----- EXTRAIT -----
Défendant l’idée que « le social est toujours déjà spatial », la revue Regards sociologiques (2010) faisait le constat du rare recours à l’espace dans l’analyse des faits sociaux . La sociologie a pourtant depuis longtemps fait sien ce concept polysémique dans l’analyse des ‘‘espaces sociaux’’. La notion d’espace social permet, d’une part, d’éviter la réification des groupes sociaux, en introduisant l’idée de sous-espaces, de marges incertaines et de processus de recomposition . Elle invite, d’autre part, à penser le rôle de médiation joué par le territoire entre l’individu et les groupes auxquels il se rattache. Elle questionne enfin l’impact de ces derniers sur l’inscription territoriale. Le rapport du social à l’espace géographique peut être individuel ou collectif, constant ou ponctuel, territorial ou réticulaire, immédiat ou distancié, et reposer sur un ancrage unique ou multiple. Il importe de mettre en lumière la manière dont se structurent les relations de l’individu à l’espace, les modalités de leurs interactions, la faculté à les cumuler et les avantages qui en sont retirés.

La spatialisation souligne la multiplicité des places qu’un individu peut occuper au sein de champs institutionnels variés . Elle convie à interroger les effets de frontière traversant ces derniers, leurs antagonismes, les avantages et contradictions qui peuvent résulter de cette multipositionnalité. Quant à la spatialité , elle permet le basculement d’une approche positionnelle de l’espace, renvoyant à des attributs et des caractères, pour une perspective relationnelle prenant en compte les actions spatiales de l’ensemble des opérateurs. L’espace introduit aussi la diversité des échelles institutionnelles au sein desquelles se meuvent les acteurs sociaux. Se pose dès lors la question du recouvrement et de l’articulation des territoires et des rattachements institutionnels, selon leur champ et les fonctions occupées. Comment les espaces institutionnel et géographique influencent-ils l’élaboration de la catégorie sociale définissant ou revendiquée par l’individu ? Comment cette élaboration se trouve négociée, ventilée, modifiée, transformée selon les situations, moments ou évènements ?
-----
(CONSIGNE A): D'après l'extrait, quelle revue constatait en 2010 le rare recours à l'espace dans l'analyse des faits sociaux ?
----- DONNÉES À TRAITER -----
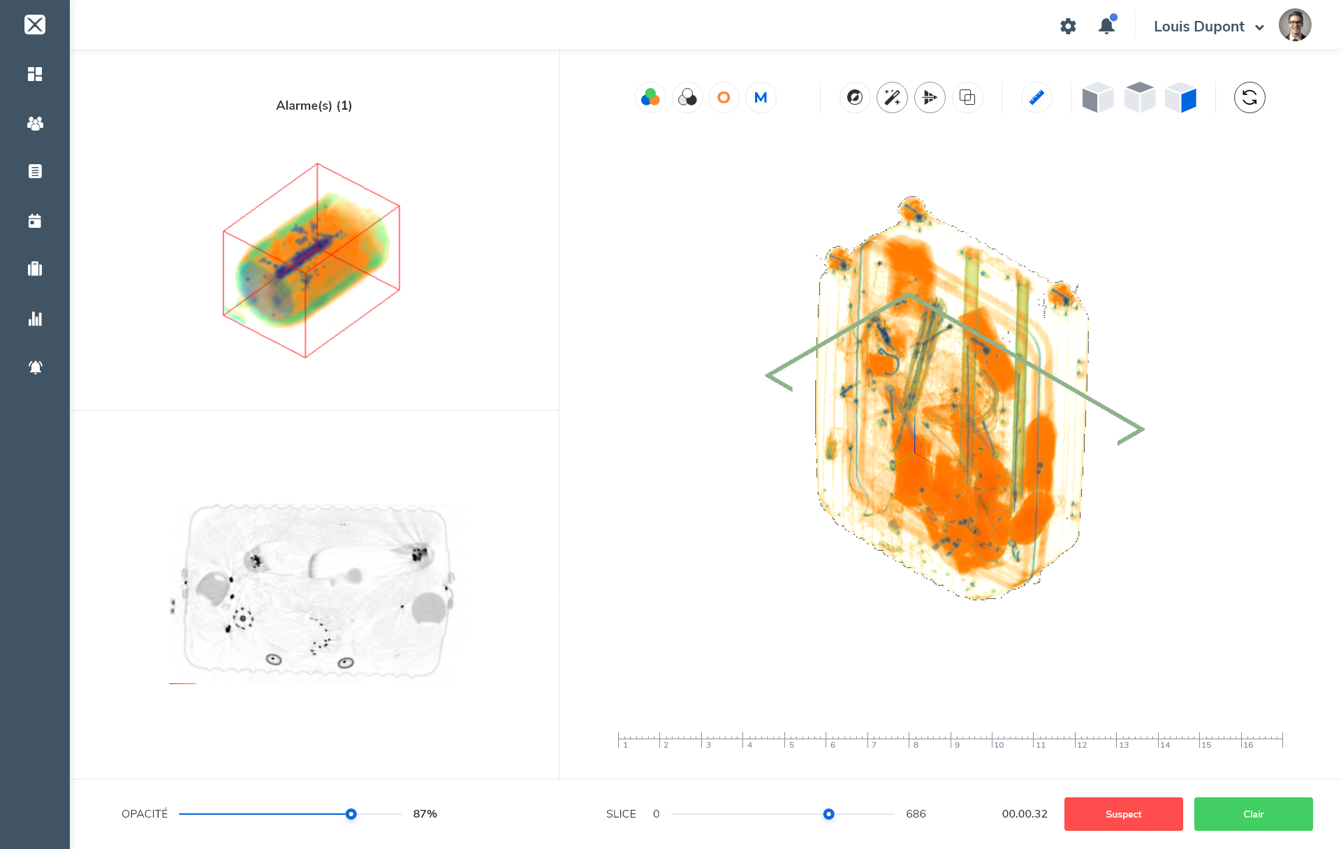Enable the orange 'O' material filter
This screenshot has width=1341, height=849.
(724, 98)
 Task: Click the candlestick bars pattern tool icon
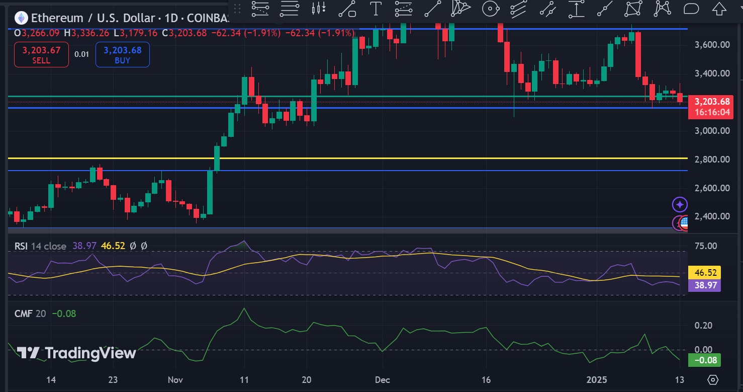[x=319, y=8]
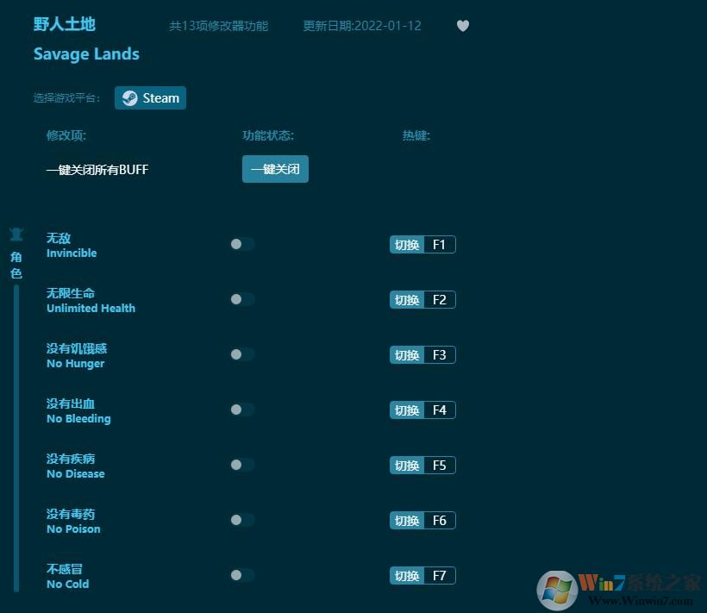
-----
(CONSIGNE B): Ajoutez 4 à chaque nombre des coordonnées données en réponse, puis redonnez toutes les lignes des données, consignes comprises, entre la ligne contenant "Task: Click the" et la fin des lignes, bornes incluses. Laissez les images de côté dans votre réponse.

(RÉSULTAT CORRECT A): La revue Regards sociologiques.

(RÉSULTAT CORRECT B):
 Task: Click the candlestick bars pattern tool icon
[x=323, y=12]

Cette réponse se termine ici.